Their search for her was unavailing until some of the men came to the mouth of the tunnel by which they had reached the upper land, when, looking down, they saw their queen combing her long, black locks. She told them that she was dead and that her people could go to her only after death, but that they would be happy in their old home. With that the earth shut together and the place has never since been open to the eye of mortals. Soon came the cannibal giants who ravaged the desert lands and destroyed all of the tribe but four families, these having found a refuge in a deep canon of the Navajo Mountains. From their retreat they could see a beam of light shining from one of the hills above them, and on ascending to the place they found a beautiful girl babe.

This child grew to womanhood under their care, and her charms attracted the great manitou that rides on a white horse and carries the sun for a shield. He wooed and married her, and their children slew the giants that had destroyed the Navajos. After a time the manitou carried his wife to his floating palace in the western water, which has since been her home. To her the prayers of the people are addressed, and twelve immortals bear their petitions to her throne.

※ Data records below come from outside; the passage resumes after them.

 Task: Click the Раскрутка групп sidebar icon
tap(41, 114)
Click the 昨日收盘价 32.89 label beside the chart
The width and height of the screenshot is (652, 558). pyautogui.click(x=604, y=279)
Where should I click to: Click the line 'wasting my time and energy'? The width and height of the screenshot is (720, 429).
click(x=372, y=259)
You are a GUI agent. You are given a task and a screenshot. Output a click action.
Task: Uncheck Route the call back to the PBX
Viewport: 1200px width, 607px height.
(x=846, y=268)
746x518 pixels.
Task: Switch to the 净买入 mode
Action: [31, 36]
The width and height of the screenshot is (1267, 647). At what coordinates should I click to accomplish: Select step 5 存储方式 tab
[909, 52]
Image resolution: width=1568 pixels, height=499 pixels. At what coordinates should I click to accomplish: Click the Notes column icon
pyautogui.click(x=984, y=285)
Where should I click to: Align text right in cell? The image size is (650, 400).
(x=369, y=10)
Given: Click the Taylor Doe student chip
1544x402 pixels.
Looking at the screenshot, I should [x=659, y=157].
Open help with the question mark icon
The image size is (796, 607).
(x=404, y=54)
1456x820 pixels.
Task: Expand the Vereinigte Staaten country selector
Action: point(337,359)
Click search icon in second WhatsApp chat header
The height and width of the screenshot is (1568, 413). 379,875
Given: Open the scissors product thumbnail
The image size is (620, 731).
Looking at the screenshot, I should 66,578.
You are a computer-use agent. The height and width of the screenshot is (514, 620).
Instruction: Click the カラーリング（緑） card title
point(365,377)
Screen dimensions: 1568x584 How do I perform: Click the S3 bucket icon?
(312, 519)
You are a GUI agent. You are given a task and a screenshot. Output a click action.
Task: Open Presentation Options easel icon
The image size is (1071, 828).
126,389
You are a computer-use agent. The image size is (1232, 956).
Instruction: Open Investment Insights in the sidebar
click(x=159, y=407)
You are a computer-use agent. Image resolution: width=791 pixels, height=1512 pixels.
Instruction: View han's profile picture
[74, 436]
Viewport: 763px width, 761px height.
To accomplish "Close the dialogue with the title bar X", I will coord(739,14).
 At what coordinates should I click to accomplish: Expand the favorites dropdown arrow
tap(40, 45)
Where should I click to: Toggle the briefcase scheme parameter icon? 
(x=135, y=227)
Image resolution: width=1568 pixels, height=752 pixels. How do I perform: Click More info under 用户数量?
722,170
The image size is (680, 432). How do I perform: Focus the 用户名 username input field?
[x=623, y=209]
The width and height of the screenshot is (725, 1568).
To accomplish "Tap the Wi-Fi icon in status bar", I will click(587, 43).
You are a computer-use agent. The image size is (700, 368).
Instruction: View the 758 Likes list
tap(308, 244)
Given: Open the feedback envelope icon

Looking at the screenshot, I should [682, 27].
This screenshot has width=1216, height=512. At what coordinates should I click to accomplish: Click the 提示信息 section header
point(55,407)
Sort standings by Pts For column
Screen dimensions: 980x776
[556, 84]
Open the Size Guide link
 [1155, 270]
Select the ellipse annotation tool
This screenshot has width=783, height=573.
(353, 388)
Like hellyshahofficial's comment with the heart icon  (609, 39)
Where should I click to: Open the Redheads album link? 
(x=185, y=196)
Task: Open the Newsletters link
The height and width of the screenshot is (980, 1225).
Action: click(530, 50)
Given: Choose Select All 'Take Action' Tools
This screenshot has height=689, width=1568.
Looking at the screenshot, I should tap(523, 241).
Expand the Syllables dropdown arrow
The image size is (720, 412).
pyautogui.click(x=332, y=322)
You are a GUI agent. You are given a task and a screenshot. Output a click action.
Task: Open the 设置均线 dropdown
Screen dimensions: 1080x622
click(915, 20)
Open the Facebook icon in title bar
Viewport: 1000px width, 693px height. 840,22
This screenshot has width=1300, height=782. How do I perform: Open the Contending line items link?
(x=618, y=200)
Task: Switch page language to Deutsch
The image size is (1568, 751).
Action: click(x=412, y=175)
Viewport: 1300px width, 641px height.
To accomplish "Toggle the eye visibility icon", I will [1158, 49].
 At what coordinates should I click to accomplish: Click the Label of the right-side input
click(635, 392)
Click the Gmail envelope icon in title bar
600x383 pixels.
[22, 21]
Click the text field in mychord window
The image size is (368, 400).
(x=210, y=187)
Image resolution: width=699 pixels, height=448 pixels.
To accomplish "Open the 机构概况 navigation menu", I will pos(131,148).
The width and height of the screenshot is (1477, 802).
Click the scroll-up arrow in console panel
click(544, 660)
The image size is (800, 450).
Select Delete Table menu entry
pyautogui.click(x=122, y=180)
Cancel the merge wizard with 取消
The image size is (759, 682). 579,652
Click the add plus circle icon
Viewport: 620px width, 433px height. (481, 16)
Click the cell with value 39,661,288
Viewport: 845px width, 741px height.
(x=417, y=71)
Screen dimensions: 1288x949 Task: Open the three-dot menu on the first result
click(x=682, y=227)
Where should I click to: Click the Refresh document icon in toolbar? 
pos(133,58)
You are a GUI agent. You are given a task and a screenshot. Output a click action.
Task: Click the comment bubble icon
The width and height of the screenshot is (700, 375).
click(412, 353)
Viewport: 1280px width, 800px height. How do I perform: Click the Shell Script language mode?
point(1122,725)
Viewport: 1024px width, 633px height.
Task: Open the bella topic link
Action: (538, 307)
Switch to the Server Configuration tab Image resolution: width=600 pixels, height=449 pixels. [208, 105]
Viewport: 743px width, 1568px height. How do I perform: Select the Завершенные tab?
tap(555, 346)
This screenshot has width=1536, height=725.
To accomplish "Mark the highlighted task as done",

THE ARK ON SUPERSTITION MOUNTAINS

The Pima Indians of Arizona say that the father of all men and animals was the butterfly, Cherwit Make (earth-maker), who fluttered down from the clouds to the Blue Cliffs at the junction of the Verde and Salt Rivers, and from his own sweat made men. As the people multiplied they grew selfish and quarrelsome, so that Cherwit Make was disgusted with his handiwork and resolved to drown them all. But first he told them, in the voice of the north wind, to be honest and to live at peace. The prophet Suha, who interpreted this voice, was called a fool for listening to the wind, but next night came the east wind and repeated the command, with an added threat that the ruler of heaven would destroy them all if they did not reform.

Again they scoffed, and on the next night the west wind cautioned them. But this third warning was equally futile. On the fourth night came the south wind. It breathed into Suha's ear that he alone had been good and should be saved, and bade him make a hollow ball of spruce gum in which he might float while the deluge lasted. Suha and his wife immediately set out to gather the gum, that they melted and shaped until they had made a large, rounded ark, which they ballasted with jars of nuts, acorn-meal and water, and meat of bear and venison.

On the day assigned Suha and his wife were looking regretfully down into the green valleys from the ledge where the ark rested, listening to the song of the harvesters, and sighing to think that so much beauty would presently be laid waste, when a hand of fire was thrust from a cloud and it smote the Blue Cliffs with a thunder-clang. It was the signal. Swift came the clouds from all directions, and down poured the rain. Withdrawing into their waxen ball, Suha and his wife closed the portal. Then for some days they were rolled and tossed on an ever-deepening sea. Their stores had almost given out when the ark stopped, and breaking a hole in its side its occupants stepped forth.